> [Exercise brief]: Could you write out the records exactly as they are given?

> [The data]:

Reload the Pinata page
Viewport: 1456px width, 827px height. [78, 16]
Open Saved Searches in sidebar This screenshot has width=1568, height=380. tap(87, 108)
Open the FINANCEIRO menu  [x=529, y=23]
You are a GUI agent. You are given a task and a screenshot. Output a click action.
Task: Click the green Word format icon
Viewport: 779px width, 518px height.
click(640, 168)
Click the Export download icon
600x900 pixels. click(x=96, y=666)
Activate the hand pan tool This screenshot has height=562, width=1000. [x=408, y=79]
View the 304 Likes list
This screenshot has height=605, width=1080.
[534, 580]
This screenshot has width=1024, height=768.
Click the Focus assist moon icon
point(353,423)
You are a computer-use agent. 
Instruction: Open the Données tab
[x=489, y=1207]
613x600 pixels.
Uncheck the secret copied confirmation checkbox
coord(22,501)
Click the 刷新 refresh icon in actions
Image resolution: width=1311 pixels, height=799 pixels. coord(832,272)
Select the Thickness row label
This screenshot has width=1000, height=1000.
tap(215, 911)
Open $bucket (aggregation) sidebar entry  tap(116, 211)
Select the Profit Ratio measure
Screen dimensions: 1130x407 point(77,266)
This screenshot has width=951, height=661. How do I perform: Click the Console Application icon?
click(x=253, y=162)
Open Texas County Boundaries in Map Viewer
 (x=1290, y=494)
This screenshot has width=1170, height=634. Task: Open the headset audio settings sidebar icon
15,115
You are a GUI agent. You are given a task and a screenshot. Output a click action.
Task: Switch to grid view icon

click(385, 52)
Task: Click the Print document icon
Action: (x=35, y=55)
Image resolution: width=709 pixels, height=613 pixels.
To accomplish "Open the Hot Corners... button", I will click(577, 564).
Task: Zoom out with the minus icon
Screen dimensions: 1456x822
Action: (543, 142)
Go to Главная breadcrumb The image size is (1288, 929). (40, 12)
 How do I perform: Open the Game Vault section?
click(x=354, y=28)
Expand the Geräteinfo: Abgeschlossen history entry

> [Answer section]:
Reload the Pinata page
Viewport: 1456px width, 827px height. [78, 16]
Open Saved Searches in sidebar This screenshot has width=1568, height=380. tap(87, 108)
Open the FINANCEIRO menu  [x=529, y=23]
You are a GUI agent. You are given a task and a screenshot. Output a click action.
Task: Click the green Word format icon
Viewport: 779px width, 518px height.
click(640, 168)
Click the Export download icon
600x900 pixels. click(x=96, y=666)
Activate the hand pan tool This screenshot has height=562, width=1000. [x=408, y=79]
View the 304 Likes list
This screenshot has height=605, width=1080.
[534, 580]
This screenshot has width=1024, height=768.
Click the Focus assist moon icon
point(353,423)
You are a computer-use agent. 
Instruction: Open the Données tab
[x=489, y=1207]
613x600 pixels.
Uncheck the secret copied confirmation checkbox
coord(22,501)
Click the 刷新 refresh icon in actions
Image resolution: width=1311 pixels, height=799 pixels. coord(832,272)
Select the Thickness row label
This screenshot has width=1000, height=1000.
tap(215, 911)
Open $bucket (aggregation) sidebar entry  tap(116, 211)
Select the Profit Ratio measure
Screen dimensions: 1130x407 point(77,266)
This screenshot has width=951, height=661. How do I perform: Click the Console Application icon?
click(x=253, y=162)
Open Texas County Boundaries in Map Viewer
 (x=1290, y=494)
This screenshot has width=1170, height=634. Task: Open the headset audio settings sidebar icon
15,115
You are a GUI agent. You are given a task and a screenshot. Output a click action.
Task: Switch to grid view icon

click(385, 52)
Task: Click the Print document icon
Action: (x=35, y=55)
Image resolution: width=709 pixels, height=613 pixels.
To accomplish "Open the Hot Corners... button", I will click(577, 564).
Task: Zoom out with the minus icon
Screen dimensions: 1456x822
Action: (543, 142)
Go to Главная breadcrumb The image size is (1288, 929). (40, 12)
 How do I perform: Open the Game Vault section?
click(x=354, y=28)
Expand the Geräteinfo: Abgeschlossen history entry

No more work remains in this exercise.